[Opening EXTRACT PROVIDED section]

Description
Stegner Fellow, Iowa MFA, and winner of The Atlantic's Student Writing Contest, Anthony Marra has written a brilliant debut novel that brings to life an abandoned hospital where a tough-minded doctor decides to harbor a hunted young girl, with powerful consequences.
In the final days of December 2004, in a small rural village in
Chechnya, eight-year-old Havaa hides in the woods when her father is
abducted by Russian forces. Fearing for her life, she flees with their
neighbor Akhmed--a failed physician--to the bombed-out hospital, where
Sonja, the one remaining doctor, treats a steady stream of wounded
rebels and refugees and mourns her missing sister. Over the course of
five dramatic days, Akhmed and Sonja reach back into their pasts to
unravel the intricate mystery of coincidence, betrayal, and forgiveness
that unexpectedly binds them and decides their fate.

[Closing EXTRACT PROVIDED section]
[Opening RECORD EXCERPTS section]

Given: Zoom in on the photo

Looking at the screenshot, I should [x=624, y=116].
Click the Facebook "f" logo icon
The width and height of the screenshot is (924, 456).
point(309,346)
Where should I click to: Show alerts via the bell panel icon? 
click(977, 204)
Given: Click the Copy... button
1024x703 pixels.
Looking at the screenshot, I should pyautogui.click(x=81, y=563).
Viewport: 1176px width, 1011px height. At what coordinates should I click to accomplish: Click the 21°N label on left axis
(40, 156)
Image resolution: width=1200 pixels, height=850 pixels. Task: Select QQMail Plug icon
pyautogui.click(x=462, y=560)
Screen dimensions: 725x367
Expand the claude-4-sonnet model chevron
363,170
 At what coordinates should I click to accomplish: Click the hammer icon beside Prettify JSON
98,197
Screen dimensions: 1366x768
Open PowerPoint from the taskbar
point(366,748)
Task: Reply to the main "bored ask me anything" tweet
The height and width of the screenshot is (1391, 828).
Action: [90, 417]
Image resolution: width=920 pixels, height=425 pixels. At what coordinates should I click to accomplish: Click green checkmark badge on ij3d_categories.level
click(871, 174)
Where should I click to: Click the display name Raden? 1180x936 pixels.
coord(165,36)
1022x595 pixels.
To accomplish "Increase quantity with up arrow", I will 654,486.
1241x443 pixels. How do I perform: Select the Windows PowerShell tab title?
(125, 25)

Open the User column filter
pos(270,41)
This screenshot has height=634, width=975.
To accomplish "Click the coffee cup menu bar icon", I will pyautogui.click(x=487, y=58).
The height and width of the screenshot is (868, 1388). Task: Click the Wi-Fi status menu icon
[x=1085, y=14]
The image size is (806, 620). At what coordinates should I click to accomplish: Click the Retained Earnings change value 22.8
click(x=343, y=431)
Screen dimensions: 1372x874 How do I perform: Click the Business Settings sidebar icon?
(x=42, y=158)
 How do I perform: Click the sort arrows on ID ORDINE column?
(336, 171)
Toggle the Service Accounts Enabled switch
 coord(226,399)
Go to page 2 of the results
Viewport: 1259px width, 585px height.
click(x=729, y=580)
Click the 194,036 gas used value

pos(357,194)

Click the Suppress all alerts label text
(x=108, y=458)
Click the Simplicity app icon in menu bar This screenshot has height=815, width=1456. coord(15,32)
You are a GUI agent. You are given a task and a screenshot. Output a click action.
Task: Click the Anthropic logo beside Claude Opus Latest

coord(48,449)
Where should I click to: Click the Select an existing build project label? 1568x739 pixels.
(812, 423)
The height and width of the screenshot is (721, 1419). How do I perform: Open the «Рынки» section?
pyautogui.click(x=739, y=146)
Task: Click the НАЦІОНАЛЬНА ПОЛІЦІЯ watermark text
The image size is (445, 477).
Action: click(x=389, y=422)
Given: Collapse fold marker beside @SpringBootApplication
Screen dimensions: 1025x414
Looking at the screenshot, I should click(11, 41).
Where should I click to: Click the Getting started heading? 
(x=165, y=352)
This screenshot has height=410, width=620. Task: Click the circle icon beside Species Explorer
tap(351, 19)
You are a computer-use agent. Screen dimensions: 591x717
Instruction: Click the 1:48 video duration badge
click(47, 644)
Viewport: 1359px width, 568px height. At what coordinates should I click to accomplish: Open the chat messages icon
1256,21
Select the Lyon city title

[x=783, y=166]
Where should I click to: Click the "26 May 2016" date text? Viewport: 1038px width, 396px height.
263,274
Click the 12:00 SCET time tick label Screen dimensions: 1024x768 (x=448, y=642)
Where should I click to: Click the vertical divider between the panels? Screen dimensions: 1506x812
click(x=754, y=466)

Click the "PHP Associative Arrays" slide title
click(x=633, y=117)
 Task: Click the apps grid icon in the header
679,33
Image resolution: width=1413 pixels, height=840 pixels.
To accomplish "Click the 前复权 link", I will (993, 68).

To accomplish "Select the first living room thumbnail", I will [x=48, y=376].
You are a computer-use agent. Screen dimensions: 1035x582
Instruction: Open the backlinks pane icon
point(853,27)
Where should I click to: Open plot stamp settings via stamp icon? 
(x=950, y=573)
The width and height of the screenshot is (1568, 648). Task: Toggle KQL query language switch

[Closing RECORD EXCERPTS section]

TASK SET
- 1) Summarize the book description in two sentences.
- 2) Write the next part of the book description, picking up after its final sentence.

ANSWERS TO THE PROBLEMS
- 1) Anthony Marra, a Stegner Fellow, Iowa MFA, and winner of The Atlantic's Student Writing Contest, has written a debut novel about an abandoned hospital where a tough-minded doctor shelters a hunted young girl. In a Chechen village in late December 2004, eight-year-old Havaa flees with her neighbor Akhmed to the bombed-out hospital after Russian forces abduct her father, and there, over five days, Akhmed and the doctor Sonja unravel a mystery of coincidence, betrayal, and forgiveness that binds them and decides their fate.

- 2)
With The English Patient's dramatic sweep and The Tiger's Wife's
expert sense of place, Marra gives us a searing debut about the
transcendent power of love in wartime, and how it can cause us to become
greater than we ever thought possible.
About the Author
ANTHONY MARRA is the winner of a Whiting Award, a Pushcart Prize, The Atlantic's Student Writing Contest, and the Narrative Prize, and his work was anthologized in Best American Nonrequired Reading 2012.
He holds an MFA from the Iowa Writers' Workshop and is currently a
Stegner Fellow at Stanford University. He has lived and studied in
Eastern Europe, and now resides in Oakland, CA.